Die Liste ist noch länger, kann aus Platzgründen allerdings nur einen kurzen Abriss der Lage wiedergeben. Letztendlich muss jeder Verantwortliche selber einschätzen, wie er die Gefährdung im Kontext zu seinen Produkten und Anlagen bewertet.

Das Ziel der industriellen IT-Sicherheit

Mit industrieller IT-Sicherheit versucht man, diese negativen Beeinträchtigungen zu verhindern. Damit wird IT-Sicherheit zur neuen Basis von Verfügbarkeit und Safety. So soll die Chance auf zuverlässige Digitalisierung und Automatisierung ohne negative wirtschaftliche oder gar gesellschaftliche Auswirkungen ermöglicht werden.

Dies wurde auch bereits durch das BSI sowie den Gesetzgeber erkannt und durch das IT-Sicherheitsgesetz gesetzlich verankert. Nicht-industrielle Unternehmen haben in den letzten Jahrzehnten ein Umdenken vollzogen, das zu einer Akzeptanz der IT-Sicherheit geführt hat. Dort hieß es vor 20 Jahren oftmals noch: „Eine Firewall? Verschlüsselung? Nein, das brauchen wir nicht.“ Heute hat man die Notwendigkeit solcher Maßnahmen erkannt und nutzt seit Jahren auch speziell dafür vorgesehene Informations-Security-Management-Systeme (ISMS), um organisatorisch sauber mit dem Thema umgehen zu können.

Die industrielle IT-Sicherheit ist zur Zeit mitten in der Entwicklung, wird aber in den kommenden Jahren aufgrund zunehmender Vernetzung noch wichtiger werden. Konkrete Ansatzpunkte, die dadurch umgesetzt werden sollen, sind z.B. die folgenden:

  • Moderne Einkaufsrichtlinien – Je früher im Beschaffungsprozess das Thema IT-Sicherheit Beachtung findet, desto weniger Pro­bleme treten langfristig damit auf.
  • Inventarisierung – Welche Systeme befinden sich überhaupt in der Anlage?
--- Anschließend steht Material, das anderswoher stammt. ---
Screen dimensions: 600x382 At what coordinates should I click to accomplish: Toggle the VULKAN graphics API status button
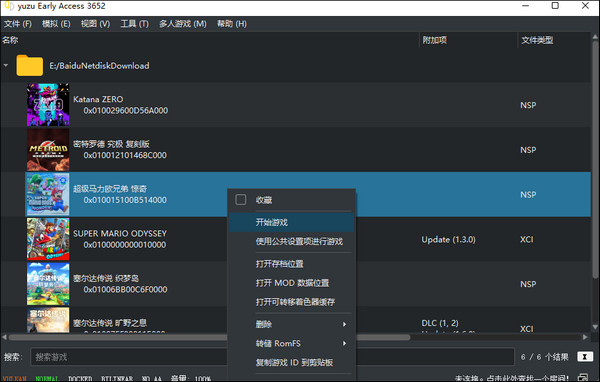(15, 379)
Getreu dem Motto: Man kann nur schützen, was man kennt.
  • Incident Response Plan – Wie handelt man, wenn der Ernstfall eintritt und z.B. ein Verschlüsselungstrojaner den Fertigungsprozess stört oder stilllegt?
  • Netzwerksegmentierung – Resistente Automatisierungsnetze schaffen, in denen die Ausbreitung von Angreifern, Malware oder digitalen Störfällen eingeschränkt wird und dadurch auch alte, verwundbare Systeme abgekapselt und geschützt werden können.
  • Sicherheitsrichtlinien – Anforderungen an Hersteller und Lieferanten: Das Einfordern von Sicherheitsanforderungen und Produktzertifizierung nach Sicherheitsstandards.

Die industrielle IT-Sicherheit ist ein umfangreiches Thema und wird noch einige Zeit benötigen, bis sie dem Standard der IT-Sicherheit von Enterprise-Netzen entspricht. Zu schaffen ist dies nur mit einer guten Kommunikation zwischen allen Beteiligten. Außerdem gilt es, Durchhaltevermögen zu zeigen. Gelebte IT-Sicherheit ist ein kontinuierlicher Prozess, der immer wieder aufs Neue gepflegt werden muss.